* [AIM OF THE EXERCISE] Check each line of the material below for "agent" and copy those where it appears.

======== DATA SUPPLIED

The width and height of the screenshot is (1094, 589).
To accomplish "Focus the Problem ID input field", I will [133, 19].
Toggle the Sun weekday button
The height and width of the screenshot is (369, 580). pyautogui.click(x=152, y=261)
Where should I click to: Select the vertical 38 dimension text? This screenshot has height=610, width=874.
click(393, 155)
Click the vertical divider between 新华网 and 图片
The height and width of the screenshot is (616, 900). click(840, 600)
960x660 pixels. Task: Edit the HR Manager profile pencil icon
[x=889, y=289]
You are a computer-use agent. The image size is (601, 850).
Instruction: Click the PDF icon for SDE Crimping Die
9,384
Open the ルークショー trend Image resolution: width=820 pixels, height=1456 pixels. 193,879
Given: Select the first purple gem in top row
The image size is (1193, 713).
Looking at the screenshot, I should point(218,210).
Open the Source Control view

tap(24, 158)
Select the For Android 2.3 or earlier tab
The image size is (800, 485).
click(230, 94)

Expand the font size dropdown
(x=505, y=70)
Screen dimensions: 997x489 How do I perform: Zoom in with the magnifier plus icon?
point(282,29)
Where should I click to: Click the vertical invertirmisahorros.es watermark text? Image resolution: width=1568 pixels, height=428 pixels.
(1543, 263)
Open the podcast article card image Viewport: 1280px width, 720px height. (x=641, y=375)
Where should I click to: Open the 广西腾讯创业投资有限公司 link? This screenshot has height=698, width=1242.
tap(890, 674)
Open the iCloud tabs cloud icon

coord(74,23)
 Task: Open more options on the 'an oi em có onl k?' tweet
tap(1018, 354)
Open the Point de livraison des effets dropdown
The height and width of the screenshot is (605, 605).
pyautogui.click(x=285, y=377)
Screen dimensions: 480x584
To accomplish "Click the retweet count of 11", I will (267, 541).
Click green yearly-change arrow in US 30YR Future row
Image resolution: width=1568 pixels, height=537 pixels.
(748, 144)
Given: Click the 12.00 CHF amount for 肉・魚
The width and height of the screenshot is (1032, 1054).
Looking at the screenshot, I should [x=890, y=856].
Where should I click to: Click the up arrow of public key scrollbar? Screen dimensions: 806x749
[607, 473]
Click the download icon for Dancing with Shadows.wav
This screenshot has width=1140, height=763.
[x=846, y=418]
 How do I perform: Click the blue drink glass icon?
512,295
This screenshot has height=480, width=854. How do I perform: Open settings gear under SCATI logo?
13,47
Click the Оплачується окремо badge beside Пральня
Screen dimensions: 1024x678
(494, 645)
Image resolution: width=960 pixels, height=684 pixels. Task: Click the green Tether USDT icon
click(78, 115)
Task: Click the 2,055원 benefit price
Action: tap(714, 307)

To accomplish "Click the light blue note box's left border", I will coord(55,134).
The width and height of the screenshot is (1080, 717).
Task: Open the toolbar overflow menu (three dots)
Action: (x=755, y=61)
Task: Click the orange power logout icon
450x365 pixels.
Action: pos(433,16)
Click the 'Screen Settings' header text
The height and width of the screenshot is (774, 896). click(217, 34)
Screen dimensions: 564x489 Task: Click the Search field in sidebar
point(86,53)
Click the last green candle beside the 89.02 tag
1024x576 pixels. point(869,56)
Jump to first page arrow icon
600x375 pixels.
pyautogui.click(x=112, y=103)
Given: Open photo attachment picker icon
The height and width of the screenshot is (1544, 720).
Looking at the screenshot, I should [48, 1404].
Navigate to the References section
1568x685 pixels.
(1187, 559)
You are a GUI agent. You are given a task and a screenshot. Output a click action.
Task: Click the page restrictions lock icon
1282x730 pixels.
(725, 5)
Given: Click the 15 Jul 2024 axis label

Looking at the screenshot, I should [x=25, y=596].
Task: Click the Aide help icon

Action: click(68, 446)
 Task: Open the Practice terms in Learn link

================

* [YOUR RESPONSE]
You are a computer-use agent. The image size is (601, 850).
You are a GUI agent. You are given a task and a screenshot. Output a click action.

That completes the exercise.